Analisis Data Pasang Surut Laut Berdasarkan Pengukuran Lapangan di Pantai Meras, Kecamatan Bunaken Sulawesi Utara
DOI:
https://doi.org/10.35799/bioreact.v1i1.65129Kata Kunci:
pasang surut, Pantai Meras, hidrodinamika pesisir, Sulawesi UtaraAbstrak
Penelitian ini bertujuan untuk menganalisis pola pasang surut air laut berdasarkan hasil pengukuran lapangan yang dilengkapi dengan data hidrografi di Pantai Meras, Kecamatan Bunaken, Sulawesi Utara. Pengukuran dilakukan secara langsung menggunakan patok tegak yang dipasang di garis pantai dengan interval waktu 15 menit selama 5 jam pengamatan. Data tinggi muka air laut dicatat secara sistematis untuk mengidentifikasi perubahan dari kondisi pasang menuju surut dan kembali ke pasang.
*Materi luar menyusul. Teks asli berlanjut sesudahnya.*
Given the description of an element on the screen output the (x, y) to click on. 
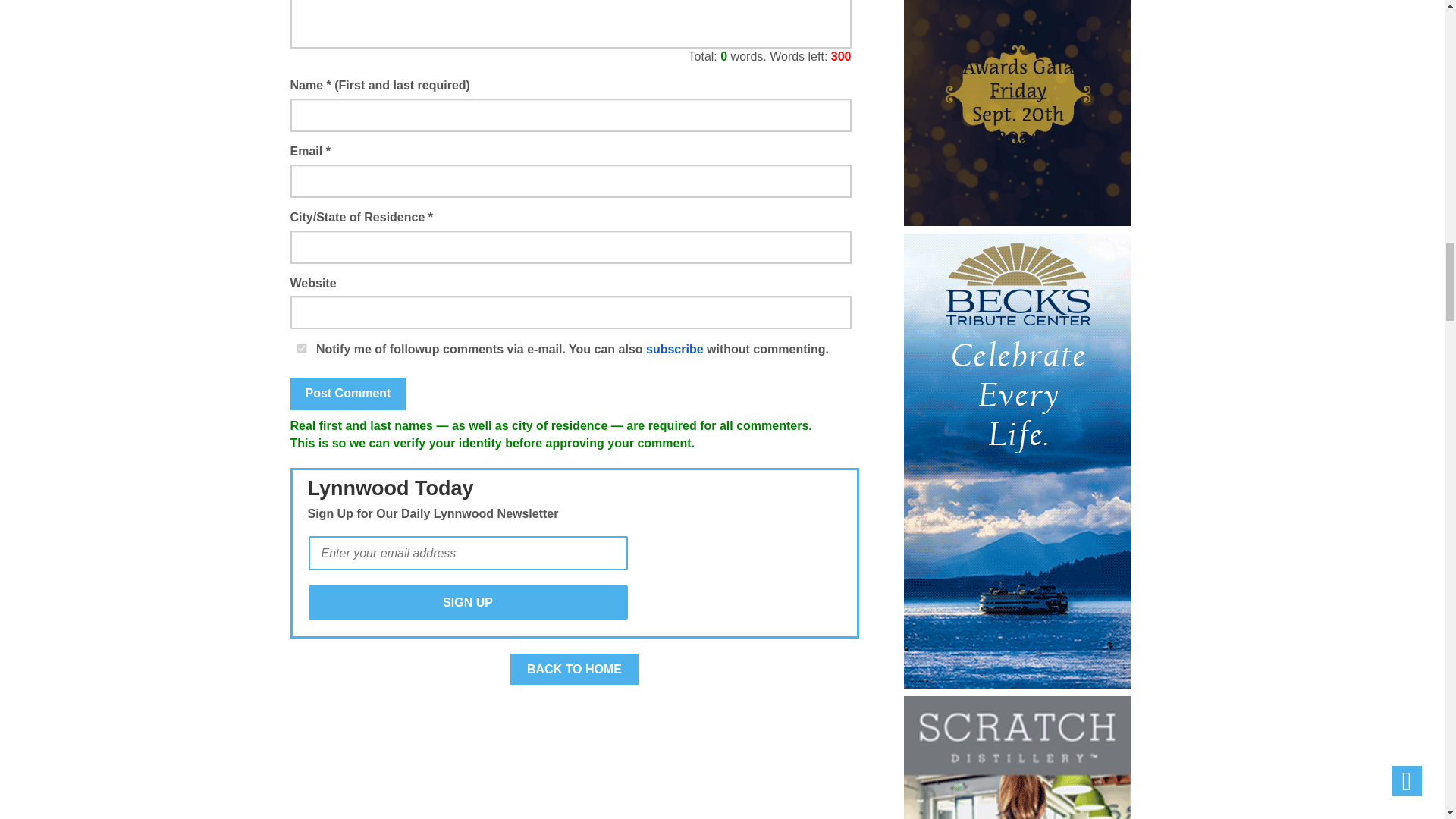
Sign Up (467, 602)
Post Comment (347, 393)
yes (301, 347)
Hasil pengamatan menunjukkan bahwa tinggi muka air laut mengalami fluktuasi gradual, dimulai dari 54 cm pada awal pengukuran, menurun hingga titik minimum 19,8 cm pada pukul 13:16 WITA, dan meningkat kembali hingga 65 cm pada akhir pengamatan. Pola ini mengindikasikan tipe pasang surut harian (diurnal tide) yang dipengaruhi oleh gaya gravitasi Bulan dan Matahari serta faktor morfologi perairan lokal. Analisis ini menegaskan bahwa dinamika pasang surut di Pantai Meras berperan penting dalam menjaga keseimbangan ekosistem pesisir, termasuk padang lamun, mangrove, dan terumbu karang. Data primer yang diperoleh menjadi dasar penting untuk pemantauan hidrodinamika serta mendukung pengelolaan berkelanjutan sumber daya laut di wilayah pesisir Sulawesi Utara.